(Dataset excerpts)
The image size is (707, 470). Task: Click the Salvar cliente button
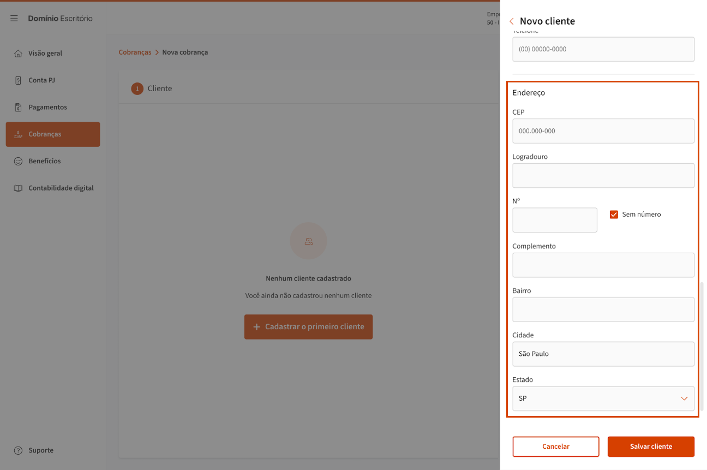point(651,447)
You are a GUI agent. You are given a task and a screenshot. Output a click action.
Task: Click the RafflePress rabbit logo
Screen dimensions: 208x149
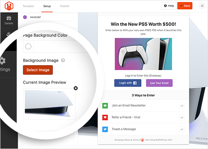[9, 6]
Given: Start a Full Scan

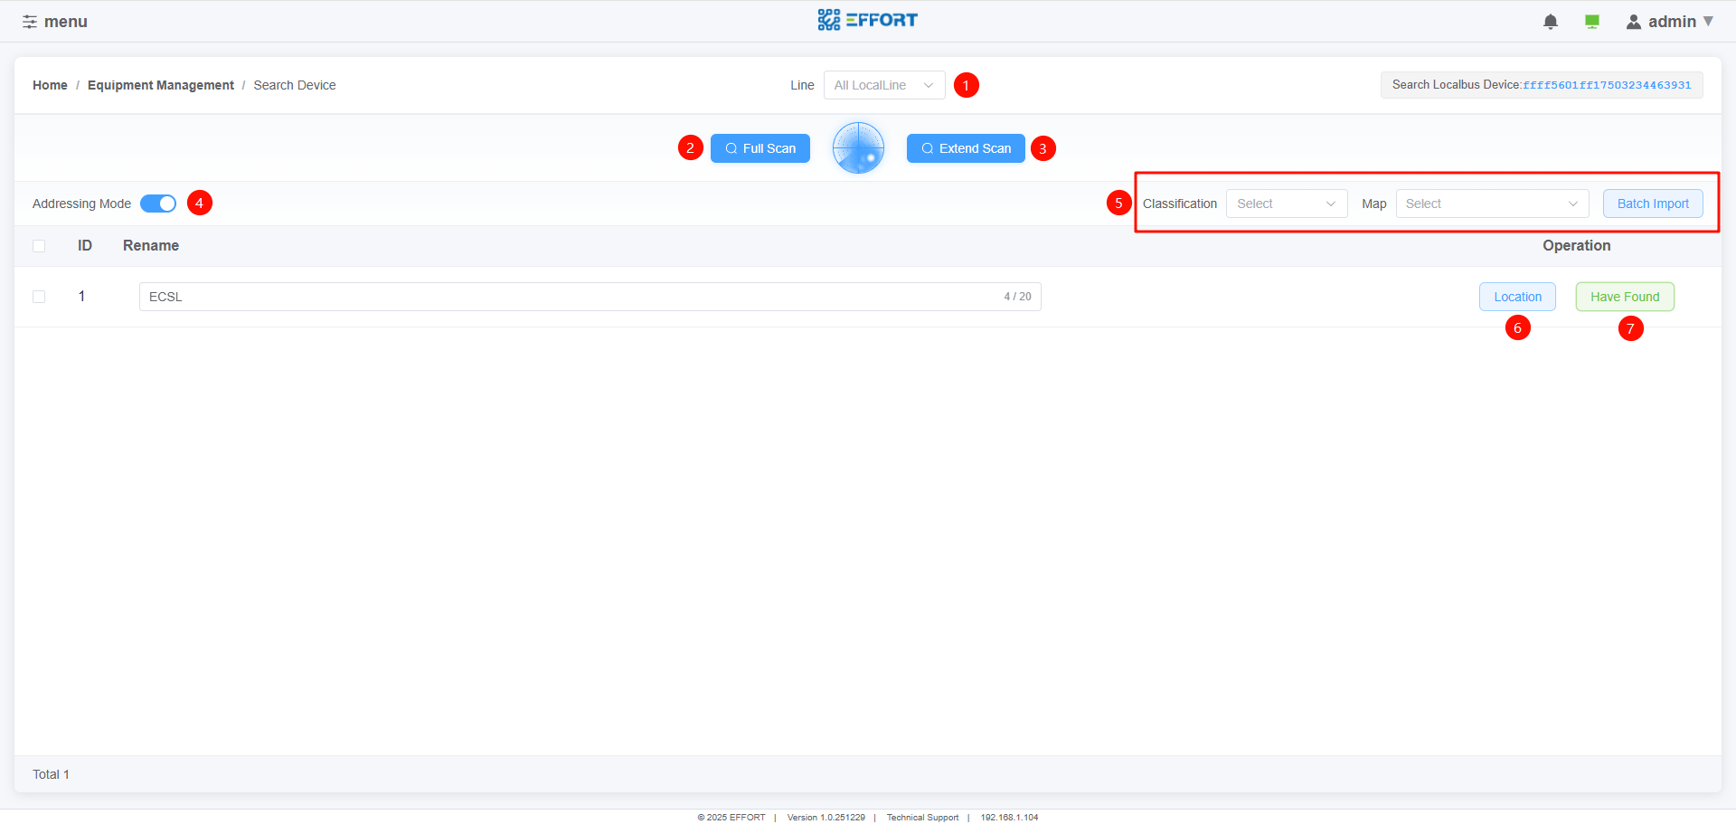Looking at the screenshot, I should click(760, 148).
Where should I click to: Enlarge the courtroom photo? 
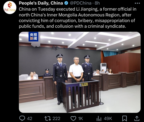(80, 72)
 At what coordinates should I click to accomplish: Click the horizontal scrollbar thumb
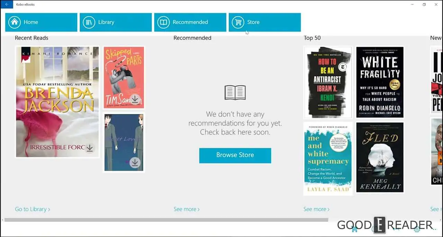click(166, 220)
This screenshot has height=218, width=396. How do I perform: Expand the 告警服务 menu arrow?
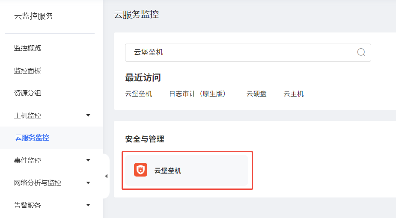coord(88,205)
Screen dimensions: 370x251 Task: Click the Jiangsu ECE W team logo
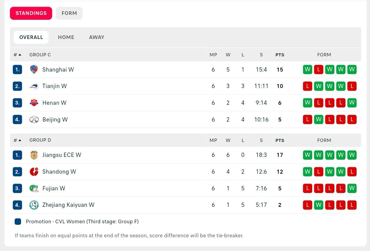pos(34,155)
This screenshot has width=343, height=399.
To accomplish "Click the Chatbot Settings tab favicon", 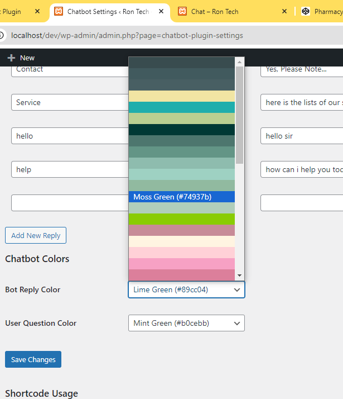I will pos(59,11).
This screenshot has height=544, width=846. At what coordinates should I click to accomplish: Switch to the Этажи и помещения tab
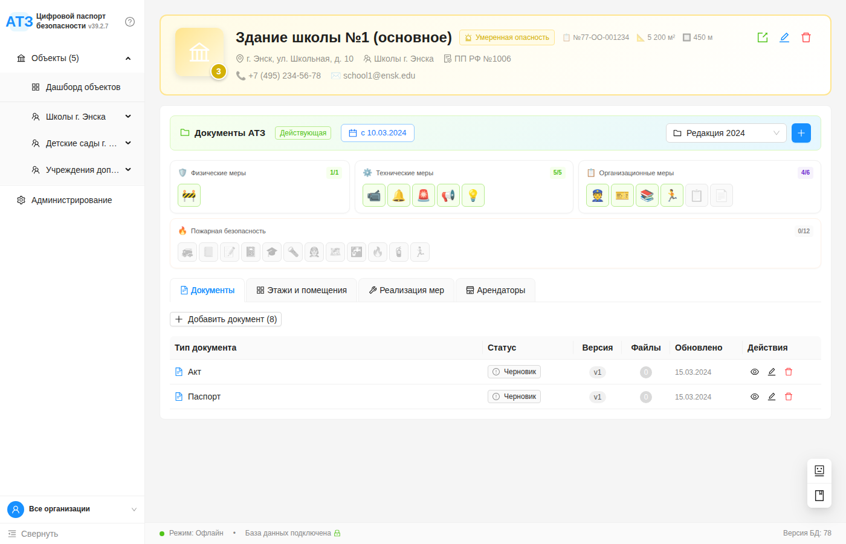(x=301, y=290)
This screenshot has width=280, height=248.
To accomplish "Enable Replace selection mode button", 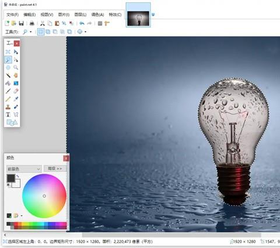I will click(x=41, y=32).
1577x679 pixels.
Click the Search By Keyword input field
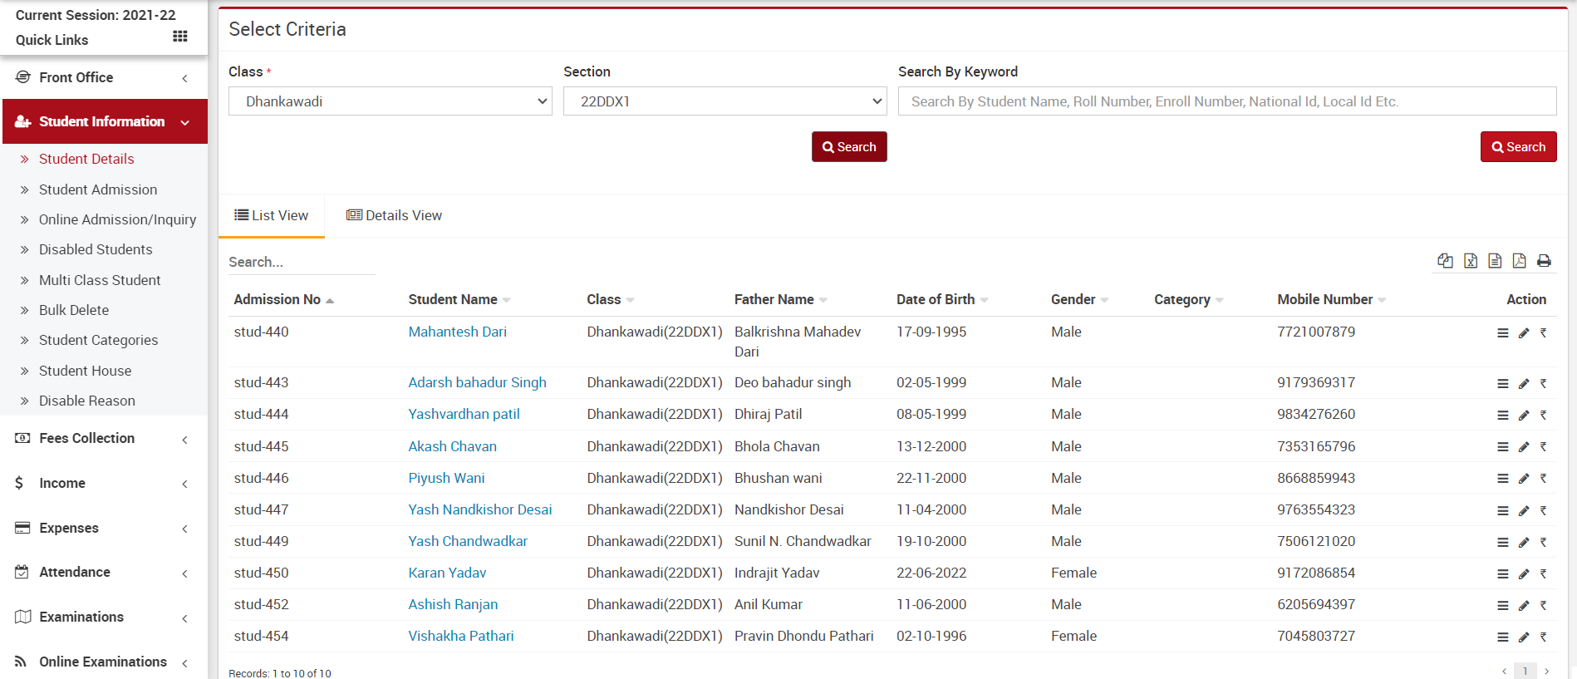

:: Your assignment ::
Return exactly the lines that begin with the one containing "1577x679 pixels." and end with the final line of the data above; include no pictures.

:: Written answer ::
1577x679 pixels.
Click the Search By Keyword input field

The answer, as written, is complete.